- [ASSIGNMENT]: Please repeat the listing exactly, starting at its first line and stopping after the line that contains "You are a computer-use agent. The width".

- [EXCERPTED RECORDS]:

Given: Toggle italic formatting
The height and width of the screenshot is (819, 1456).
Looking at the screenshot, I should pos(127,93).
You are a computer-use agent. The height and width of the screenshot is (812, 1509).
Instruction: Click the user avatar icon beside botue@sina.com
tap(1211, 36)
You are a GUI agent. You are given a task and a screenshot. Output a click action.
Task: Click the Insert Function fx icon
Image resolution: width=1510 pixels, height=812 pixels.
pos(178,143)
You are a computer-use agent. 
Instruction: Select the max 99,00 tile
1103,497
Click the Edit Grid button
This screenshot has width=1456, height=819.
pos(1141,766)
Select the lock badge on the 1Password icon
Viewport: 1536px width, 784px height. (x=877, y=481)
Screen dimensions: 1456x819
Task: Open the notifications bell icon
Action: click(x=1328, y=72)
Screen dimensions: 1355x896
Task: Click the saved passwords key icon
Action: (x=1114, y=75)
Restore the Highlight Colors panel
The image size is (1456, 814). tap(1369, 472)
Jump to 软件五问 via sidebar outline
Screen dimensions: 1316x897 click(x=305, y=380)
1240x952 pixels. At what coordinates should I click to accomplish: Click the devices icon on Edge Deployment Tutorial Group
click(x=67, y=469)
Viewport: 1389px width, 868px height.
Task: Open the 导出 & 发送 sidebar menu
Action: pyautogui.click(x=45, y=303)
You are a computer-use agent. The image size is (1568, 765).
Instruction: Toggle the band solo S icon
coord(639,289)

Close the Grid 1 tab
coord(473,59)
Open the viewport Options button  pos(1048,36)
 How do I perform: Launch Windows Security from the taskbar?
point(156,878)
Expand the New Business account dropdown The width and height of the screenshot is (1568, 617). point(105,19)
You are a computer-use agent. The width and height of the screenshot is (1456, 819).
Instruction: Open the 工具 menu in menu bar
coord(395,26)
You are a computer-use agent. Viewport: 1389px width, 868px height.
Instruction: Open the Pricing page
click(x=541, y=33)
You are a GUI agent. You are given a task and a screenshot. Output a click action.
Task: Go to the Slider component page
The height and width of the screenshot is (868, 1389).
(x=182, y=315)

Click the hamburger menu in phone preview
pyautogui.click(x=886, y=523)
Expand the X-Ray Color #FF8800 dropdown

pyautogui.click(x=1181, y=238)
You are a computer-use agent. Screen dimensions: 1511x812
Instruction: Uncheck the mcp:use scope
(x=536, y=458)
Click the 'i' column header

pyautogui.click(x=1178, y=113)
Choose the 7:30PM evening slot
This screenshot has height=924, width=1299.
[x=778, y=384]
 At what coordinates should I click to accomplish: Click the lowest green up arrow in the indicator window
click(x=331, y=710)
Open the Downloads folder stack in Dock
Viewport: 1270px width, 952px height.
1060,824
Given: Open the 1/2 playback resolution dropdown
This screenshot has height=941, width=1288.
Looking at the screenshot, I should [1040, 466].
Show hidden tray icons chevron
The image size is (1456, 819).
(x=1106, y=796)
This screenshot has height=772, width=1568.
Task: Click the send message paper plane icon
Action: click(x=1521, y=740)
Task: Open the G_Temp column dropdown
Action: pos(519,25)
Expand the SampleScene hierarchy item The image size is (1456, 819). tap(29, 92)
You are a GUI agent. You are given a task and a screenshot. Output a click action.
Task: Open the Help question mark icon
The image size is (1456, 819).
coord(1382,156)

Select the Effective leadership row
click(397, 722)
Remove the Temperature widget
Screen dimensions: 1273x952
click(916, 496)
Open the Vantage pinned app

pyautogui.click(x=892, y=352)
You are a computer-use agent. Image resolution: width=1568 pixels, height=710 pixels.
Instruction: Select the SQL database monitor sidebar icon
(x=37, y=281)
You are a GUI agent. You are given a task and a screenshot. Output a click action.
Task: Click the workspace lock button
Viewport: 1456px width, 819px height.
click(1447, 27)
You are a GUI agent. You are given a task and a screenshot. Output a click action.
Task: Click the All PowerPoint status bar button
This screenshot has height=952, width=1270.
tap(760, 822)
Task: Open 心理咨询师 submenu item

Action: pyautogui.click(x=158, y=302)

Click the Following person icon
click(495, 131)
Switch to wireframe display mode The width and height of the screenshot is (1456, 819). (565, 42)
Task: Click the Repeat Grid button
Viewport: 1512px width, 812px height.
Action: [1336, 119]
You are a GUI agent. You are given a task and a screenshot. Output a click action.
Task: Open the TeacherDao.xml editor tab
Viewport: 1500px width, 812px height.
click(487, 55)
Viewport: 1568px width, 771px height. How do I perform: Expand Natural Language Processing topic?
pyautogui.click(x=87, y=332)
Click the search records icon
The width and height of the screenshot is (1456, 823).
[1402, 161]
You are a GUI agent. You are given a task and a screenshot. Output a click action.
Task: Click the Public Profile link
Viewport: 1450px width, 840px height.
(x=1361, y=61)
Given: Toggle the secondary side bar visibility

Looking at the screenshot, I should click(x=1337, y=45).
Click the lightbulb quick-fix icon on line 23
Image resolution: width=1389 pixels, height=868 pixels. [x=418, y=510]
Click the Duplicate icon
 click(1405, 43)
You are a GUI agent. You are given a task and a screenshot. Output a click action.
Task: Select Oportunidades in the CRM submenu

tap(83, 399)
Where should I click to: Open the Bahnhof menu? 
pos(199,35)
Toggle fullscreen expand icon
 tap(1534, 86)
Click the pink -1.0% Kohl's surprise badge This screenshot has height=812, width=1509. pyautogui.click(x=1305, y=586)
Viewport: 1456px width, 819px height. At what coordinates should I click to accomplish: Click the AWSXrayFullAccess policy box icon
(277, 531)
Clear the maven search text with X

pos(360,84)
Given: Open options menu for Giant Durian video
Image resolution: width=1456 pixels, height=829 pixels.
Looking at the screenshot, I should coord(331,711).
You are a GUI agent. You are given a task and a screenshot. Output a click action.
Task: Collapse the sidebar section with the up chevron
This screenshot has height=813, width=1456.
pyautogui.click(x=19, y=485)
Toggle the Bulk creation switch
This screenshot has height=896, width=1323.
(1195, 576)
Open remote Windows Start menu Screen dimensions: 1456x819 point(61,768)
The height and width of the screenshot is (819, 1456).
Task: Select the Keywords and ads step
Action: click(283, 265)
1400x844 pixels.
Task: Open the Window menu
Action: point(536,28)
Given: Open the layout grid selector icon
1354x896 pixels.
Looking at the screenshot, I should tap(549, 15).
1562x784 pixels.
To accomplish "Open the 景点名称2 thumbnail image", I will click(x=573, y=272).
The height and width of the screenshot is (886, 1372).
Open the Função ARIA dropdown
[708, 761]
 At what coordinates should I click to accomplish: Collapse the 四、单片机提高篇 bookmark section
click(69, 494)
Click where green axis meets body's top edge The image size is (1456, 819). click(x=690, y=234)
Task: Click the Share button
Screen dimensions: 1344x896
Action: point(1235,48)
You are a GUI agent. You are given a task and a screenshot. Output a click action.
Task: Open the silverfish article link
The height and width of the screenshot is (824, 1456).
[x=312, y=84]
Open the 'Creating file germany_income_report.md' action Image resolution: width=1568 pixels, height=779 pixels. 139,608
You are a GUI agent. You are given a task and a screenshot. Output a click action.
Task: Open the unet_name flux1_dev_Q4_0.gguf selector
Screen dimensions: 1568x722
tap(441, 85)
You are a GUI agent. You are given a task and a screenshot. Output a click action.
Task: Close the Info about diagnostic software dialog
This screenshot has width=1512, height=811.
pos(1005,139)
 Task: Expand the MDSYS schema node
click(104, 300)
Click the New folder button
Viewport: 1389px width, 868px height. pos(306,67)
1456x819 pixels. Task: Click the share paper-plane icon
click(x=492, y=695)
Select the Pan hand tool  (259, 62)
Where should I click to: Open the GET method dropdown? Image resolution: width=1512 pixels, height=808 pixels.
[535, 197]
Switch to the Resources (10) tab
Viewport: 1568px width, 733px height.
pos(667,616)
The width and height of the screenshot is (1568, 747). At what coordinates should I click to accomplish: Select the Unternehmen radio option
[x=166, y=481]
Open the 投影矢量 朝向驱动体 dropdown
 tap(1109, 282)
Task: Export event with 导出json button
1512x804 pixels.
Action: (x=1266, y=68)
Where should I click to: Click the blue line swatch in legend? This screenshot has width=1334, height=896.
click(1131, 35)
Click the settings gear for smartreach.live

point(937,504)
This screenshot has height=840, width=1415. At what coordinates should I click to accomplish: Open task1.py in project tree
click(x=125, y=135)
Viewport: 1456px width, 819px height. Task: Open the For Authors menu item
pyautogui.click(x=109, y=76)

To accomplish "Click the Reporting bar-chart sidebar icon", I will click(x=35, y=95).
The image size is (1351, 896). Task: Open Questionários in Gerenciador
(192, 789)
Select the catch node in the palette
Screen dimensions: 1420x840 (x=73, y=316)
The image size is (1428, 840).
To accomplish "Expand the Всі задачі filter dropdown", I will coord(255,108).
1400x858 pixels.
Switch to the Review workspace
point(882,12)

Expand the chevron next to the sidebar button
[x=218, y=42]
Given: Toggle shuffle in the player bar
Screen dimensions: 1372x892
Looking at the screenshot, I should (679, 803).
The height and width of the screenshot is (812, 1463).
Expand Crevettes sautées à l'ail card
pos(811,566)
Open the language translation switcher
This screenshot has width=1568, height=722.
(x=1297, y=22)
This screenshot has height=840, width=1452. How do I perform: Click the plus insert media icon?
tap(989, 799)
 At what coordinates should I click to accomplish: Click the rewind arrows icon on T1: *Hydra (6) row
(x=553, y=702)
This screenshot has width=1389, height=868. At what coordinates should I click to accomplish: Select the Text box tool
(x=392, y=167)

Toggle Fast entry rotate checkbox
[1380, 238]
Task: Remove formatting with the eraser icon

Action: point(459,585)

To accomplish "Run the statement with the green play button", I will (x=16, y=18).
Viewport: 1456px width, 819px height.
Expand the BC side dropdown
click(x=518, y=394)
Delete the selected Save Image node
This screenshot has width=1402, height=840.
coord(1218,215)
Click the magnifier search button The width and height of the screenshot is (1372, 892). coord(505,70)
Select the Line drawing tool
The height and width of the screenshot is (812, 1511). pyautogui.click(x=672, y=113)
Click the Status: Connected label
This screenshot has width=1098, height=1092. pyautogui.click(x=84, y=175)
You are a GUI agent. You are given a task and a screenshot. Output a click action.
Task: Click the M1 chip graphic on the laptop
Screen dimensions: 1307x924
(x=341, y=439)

- [COMPLETED EXERCISE]:
Given: Toggle italic formatting
The height and width of the screenshot is (819, 1456).
Looking at the screenshot, I should pos(127,93).
You are a computer-use agent. The height and width of the screenshot is (812, 1509).
Instruction: Click the user avatar icon beside botue@sina.com
tap(1211, 36)
You are a GUI agent. You are given a task and a screenshot. Output a click action.
Task: Click the Insert Function fx icon
Image resolution: width=1510 pixels, height=812 pixels.
pos(178,143)
You are a computer-use agent. 
Instruction: Select the max 99,00 tile
1103,497
Click the Edit Grid button
This screenshot has width=1456, height=819.
pos(1141,766)
Select the lock badge on the 1Password icon
Viewport: 1536px width, 784px height. (x=877, y=481)
Screen dimensions: 1456x819
Task: Open the notifications bell icon
Action: click(x=1328, y=72)
Screen dimensions: 1355x896
Task: Click the saved passwords key icon
Action: (x=1114, y=75)
Restore the Highlight Colors panel
The image size is (1456, 814). tap(1369, 472)
Jump to 软件五问 via sidebar outline
Screen dimensions: 1316x897 click(x=305, y=380)
1240x952 pixels. At what coordinates should I click to accomplish: Click the devices icon on Edge Deployment Tutorial Group
click(x=67, y=469)
Viewport: 1389px width, 868px height.
Task: Open the 导出 & 发送 sidebar menu
Action: pyautogui.click(x=45, y=303)
You are a computer-use agent. The image size is (1568, 765).
Instruction: Toggle the band solo S icon
coord(639,289)

Close the Grid 1 tab
coord(473,59)
Open the viewport Options button  pos(1048,36)
 How do I perform: Launch Windows Security from the taskbar?
point(156,878)
Expand the New Business account dropdown The width and height of the screenshot is (1568, 617). point(105,19)
You are a computer-use agent. The width and height of the screenshot is (1456, 819).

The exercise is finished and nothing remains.